[ASSIGNMENT A]:
Condense the paragraph of the essay on Scouting that begins "I'll admit it, I loved the Boy Scouts" into a short bulleted list that keeps its main points.
[ASSIGNMENT B]:
Pick up the essay on Scouting after its final sentence and keep writing it.

[DOCUMENT SEGMENT]:

________________________________________

There were two female Boy Scouts at Camp Cherry Valley on Catalina Island in 1984, present because a loophole allowed girls to enroll in the organization as camp counselors. They were rising high school seniors, 17 to our 13, and looked sharp and exotic in the uniform shirts and shorts we knew so well. Instead of its usual descent into “Lord of the Flies” behavior, my troop was well behaved when the female counselors were around. The guys even showered daily.
One of the counselors was a stereotypical beauty with a long blond ponytail. She taught archery; some of the boys readily improved their skills with a bow that season. The other counselor was a round-faced tomboy with short brown hair, knowledgeable and humorous. We didn’t know the appropriate parlance of sexual orientation, but one Scout, highly attuned to the masculine pecking order, referred to her as being “just as good as one of the guys.”
The decision to change the name of Scouting’s core program to Scouts BSA and welcome girls — like the move to end the ban on gay Scouts and volunteers a few years ago — has produced a lot of angst among people I grew up with in Scouting. Using the hashtag #BSA, they’ve been lamenting the feminization of a program they remember as crucial to their own development or to the development of their husbands and sons. They argue that there is something, well … weak about young boys that requires them to be formed into men absent the distraction of the opposite sex. Thus they see something lost in the decision to include everyone in Scouts. What a bunch of hogwash.
I’ll admit it, I loved the Boy Scouts, but I also hated it. Scouting gave me my first exposure to true wilderness. It is where I tested my limits and built confidence. It also taught me some basic moral and ethical codes I still live by: Be prepared. Leave your campsite cleaner than you found it. Help other people at all times. Keep physically strong, mentally awake and behave morally.
My troop was also very conservative, not because that is inherent to the mission of Scouting, but because the program was used to indoctrinate the values and biases of our cloistered Mormon community. I still remember how, while sitting for my citizenship merit badge, the badge advisor, a local real estate developer, solemnly informed me that the Rev. Martin Luther King Jr. was a communist.

________________________________________

[DATA EXTRACTS]:
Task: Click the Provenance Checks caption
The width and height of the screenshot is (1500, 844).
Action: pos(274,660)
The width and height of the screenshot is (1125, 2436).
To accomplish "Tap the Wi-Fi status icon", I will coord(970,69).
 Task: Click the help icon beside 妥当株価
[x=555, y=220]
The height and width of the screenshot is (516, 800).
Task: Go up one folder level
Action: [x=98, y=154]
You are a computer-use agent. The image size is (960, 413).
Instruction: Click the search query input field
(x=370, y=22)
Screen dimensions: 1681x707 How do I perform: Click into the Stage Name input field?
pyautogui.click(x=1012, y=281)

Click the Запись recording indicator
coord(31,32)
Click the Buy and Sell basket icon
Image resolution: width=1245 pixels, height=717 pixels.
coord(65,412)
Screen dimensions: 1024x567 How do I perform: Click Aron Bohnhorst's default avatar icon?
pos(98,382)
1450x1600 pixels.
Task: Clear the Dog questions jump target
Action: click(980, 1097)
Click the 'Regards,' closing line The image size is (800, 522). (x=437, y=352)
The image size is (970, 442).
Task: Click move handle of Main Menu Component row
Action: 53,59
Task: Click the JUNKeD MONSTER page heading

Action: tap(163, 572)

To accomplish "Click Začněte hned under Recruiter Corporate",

________________________________________

[TASK RESULT A]:
- The writer both loved and hated the Boy Scouts.
- Scouting gave the writer a first exposure to true wilderness.
- It was where the writer tested limits and built confidence.
- It taught moral and ethical codes the writer still lives by:
  - Be prepared.
  - Leave your campsite cleaner than you found it.
  - Help other people at all times.
  - Keep physically strong, mentally awake and behave morally.

[TASK RESULT B]:
What I hated, though, was the dynamic of a bunch of under-supervised boys trying to sort out and live up to toxic ideas about masculinity. We played a vicious ball game called Smear the Queer, and everyone was haunted by the thought of being the queer. My troop could attack a member’s perceived weakness with an animal savagery that was terrifying. Any boy who didn’t meet the capricious standards set by the troop’s more powerful members could be hurt physically and mentally in ways that unequivocally qualified as child abuse.
One moment, Scouting could be lying in a mountain meadow listening to the wind after an exhausting hike, and the next it would be enduring a humiliating mocking as I hung off the side of a cliff, terrified to release my grip on my rappelling ropes.
The extreme behavior of our all-male troop could be vile, but the quiet moments in the woods with my friends — and they were my friends — were worth it.
Like the natural world, Scouting was beautiful and cruel. But taking the cruelty out of life is, after all, the project of civilization.
The civilizing lesson I learned at Camp Cherry Valley was that young men are better when there are young women around.
The lesson I have learned since is that we shouldn’t allow girls in Scouting because of that, but because everyone deserves the experience of Scouting. At its core, Scouts is a machine for getting children in touch with the young adults inside them through exposure to nature, labor in service and the acquisition of practical skills. Every kid needs this.
Spencer Windes is a writer and documentary filmmaker.